• **PROBLEM TO WORK ON**
Please convert everything in the records from the line containing "This screenshot has" down to the line containing "will (x=75, y=228)." into a Markdown table with columns Row and Line, leaving out any blank lines. Include only those lines.

• **SUPPLIED DATA**

========================================

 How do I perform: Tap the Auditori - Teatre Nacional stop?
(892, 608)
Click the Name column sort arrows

========================================

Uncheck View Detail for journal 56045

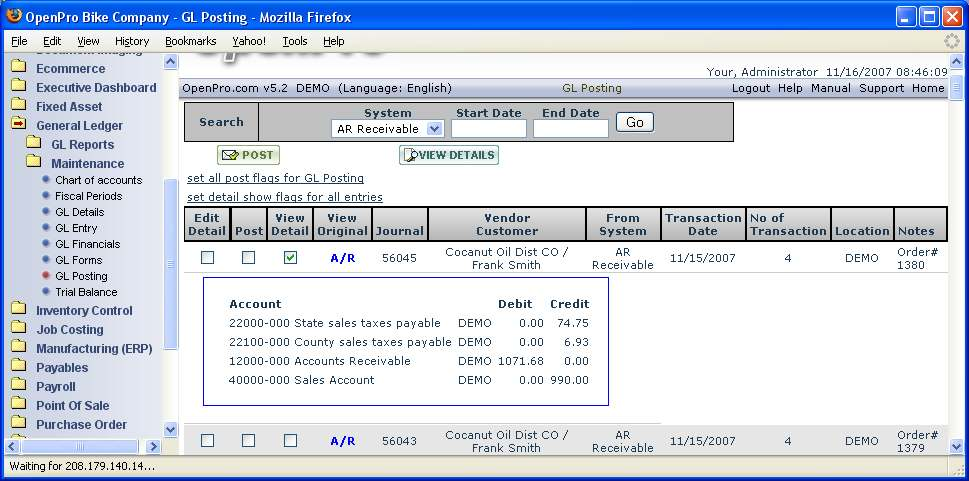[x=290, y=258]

========================================

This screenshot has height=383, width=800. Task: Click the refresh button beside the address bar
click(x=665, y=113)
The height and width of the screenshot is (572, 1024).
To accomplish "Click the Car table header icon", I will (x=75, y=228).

========================================

• **WRITTEN REPLY**
| Row | Line |
|---|---|
| 1 | This screenshot has height=383, width=800. Task: Click the refresh button beside the address bar |
| 2 | click(x=665, y=113) |
| 3 | The height and width of the screenshot is (572, 1024). |
| 4 | To accomplish "Click the Car table header icon", I will (x=75, y=228). |